Coach Nick Nurse è alla guida di una squadra che vuole riscattare la stagione deludente dello scorso anno, nella quale Fred VanVleet – uno dei pochi superstiti della squadra campione del 2019 – rappresenta il nuovo leader. Accanto a VanVleet e all’ottimo OG Anunoby si sta mettendo in mostra anche Scottie Barnes, la matricola da Florida State. La sua selezione alla quarta assoluta dell’ultimo Draft era stata accolta con una bella dose di scetticismo: un po’ perché gli appassionati del Raptors si stavano abituando all’idea di vedere Jalen Suggs come sostituto del partente Kyle Lowry, un po’ perché non era così facile farsi un’idea tra i contrastanti giudizi degli esperti.

Braccia lunghe, slanciato ma tonico e muscolare, atletico e allo stesso tempo dotato di buona visione di gioco, Barnes aveva da subito intrigato gli scout che accorrevano a Tallahassee (città dove ha sede Florida State, ndr).

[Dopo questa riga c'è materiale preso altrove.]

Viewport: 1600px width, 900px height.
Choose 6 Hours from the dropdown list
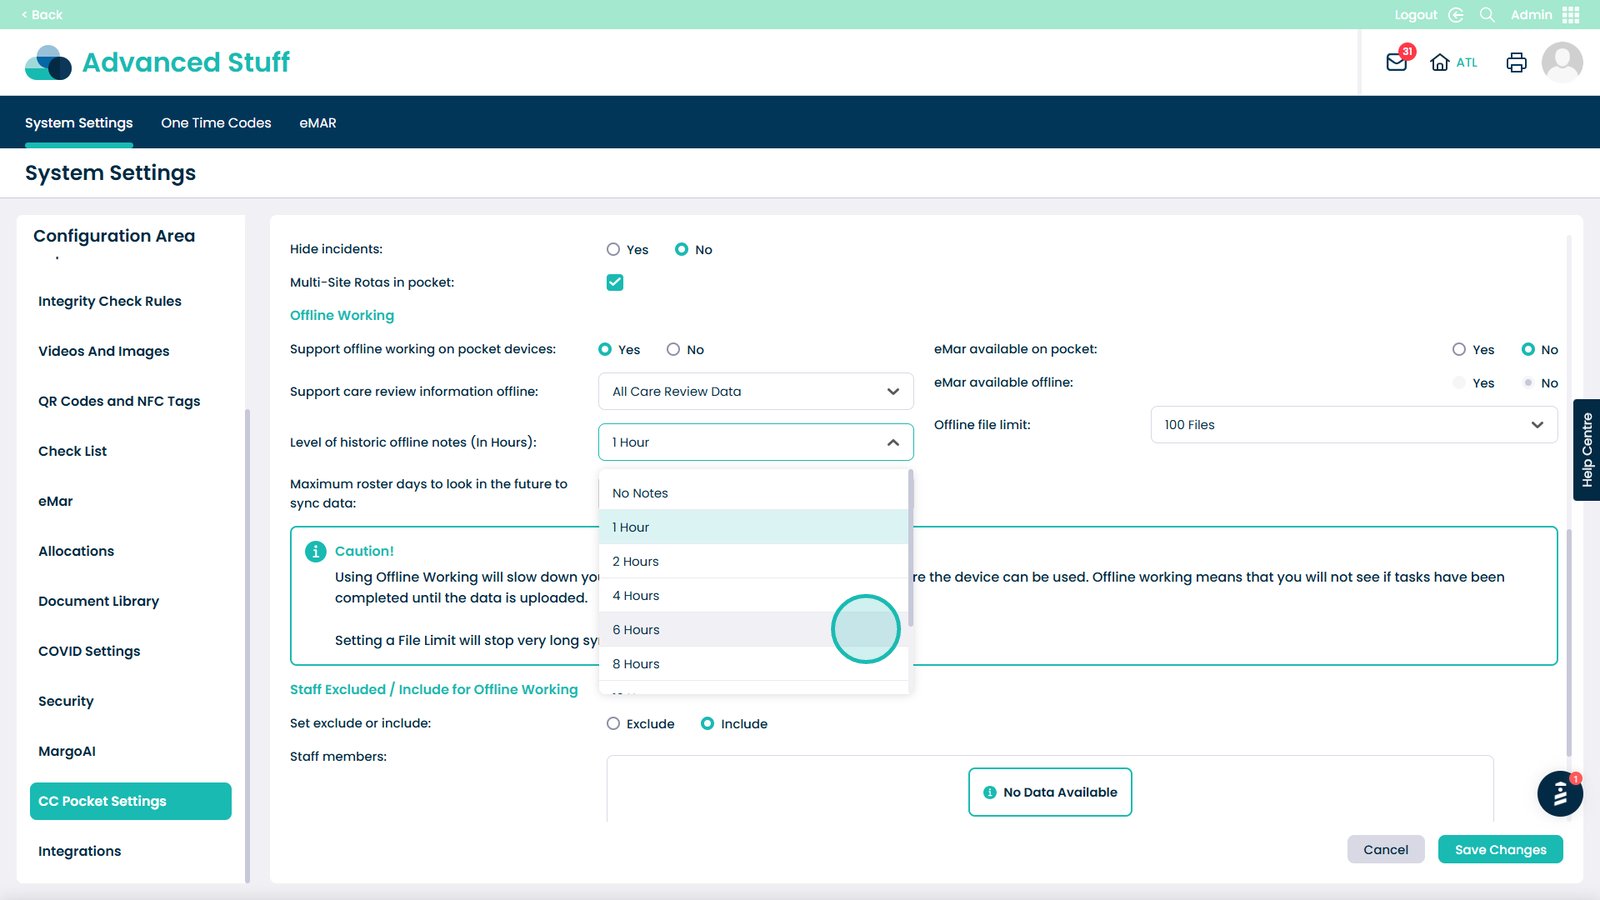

Sebbene partisse dalla panchina, Barnes era spesso risultato l’uomo chiave dei Seminoles, aldilà delle statistiche non proprio scintillanti (10 punti, 4 rimbalzi e 4 assist di media).
Se per alcuni scout Scottie avrebbe avuto poco successo per colpa di un tiro obiettivamente insufficiente per gli standard della NBA attuale (al college, il 27% da tre e un preoccupante 4/19 nelle conclusioni dal palleggio), per altri era un prospetto imperdibile grazie alla incredibile versatilità difensiva, l’intelligenza cestistica e il “motore”.
Cos’è il “motore”? Beh, non certo la macchina composta da pistoni, cilindri e cinghia. “Motore”, nel gergo NBA, significa energia, intensità, voglia di giocare a basket ogni sera. Questa è la qualità che ha sempre contraddistinto ogni valutazione riguardante Barnes, anche quando era solo un liceale e rappresentava la scintilla di una squadra discreta, visto che tra i suoi compagni figuravano Moses Moody e Cade Cunningham, scelti come lui al Draft 2021.

Cade Cunningham e Scottie Barnes ai tempi di Montverde Academy

L’approccio non è assolutamente mutato nella NBA: Scottie è sempre in movimento, che sia per lottare a rimbalzo, per raddoppiare il portatore di palla, per disturbare il passatore o per ricevere in contropiede lo scarico dei compagni. Un’autentica dinamo. Anche il tiro in sospensione, sebbene necessiti ancora di tanto lavoro, sembra in miglioramento: le triple segnate sono solo 2 (su 10 tentativi), ma nel tiro dalla media le percentuali sono tutt’altro che malvagie (15/34), segno che la mano non è assolutamente quadrata.
La pensa così anche Coach Nurse, che non bada alle semplici statistiche e si gode un giocatore animato da un entusiasmo contagioso, perfetto per la nuova NBA imperniata sul concetto di “positionless basketball”: può marcare cinque ruoli, è una minaccia sulle linee di passaggio, si fa sentire sia a rimbalzo che come intimidatore, può giocare per gli altri grazie alle qualità da passatore e in campo aperto è inarrestabile.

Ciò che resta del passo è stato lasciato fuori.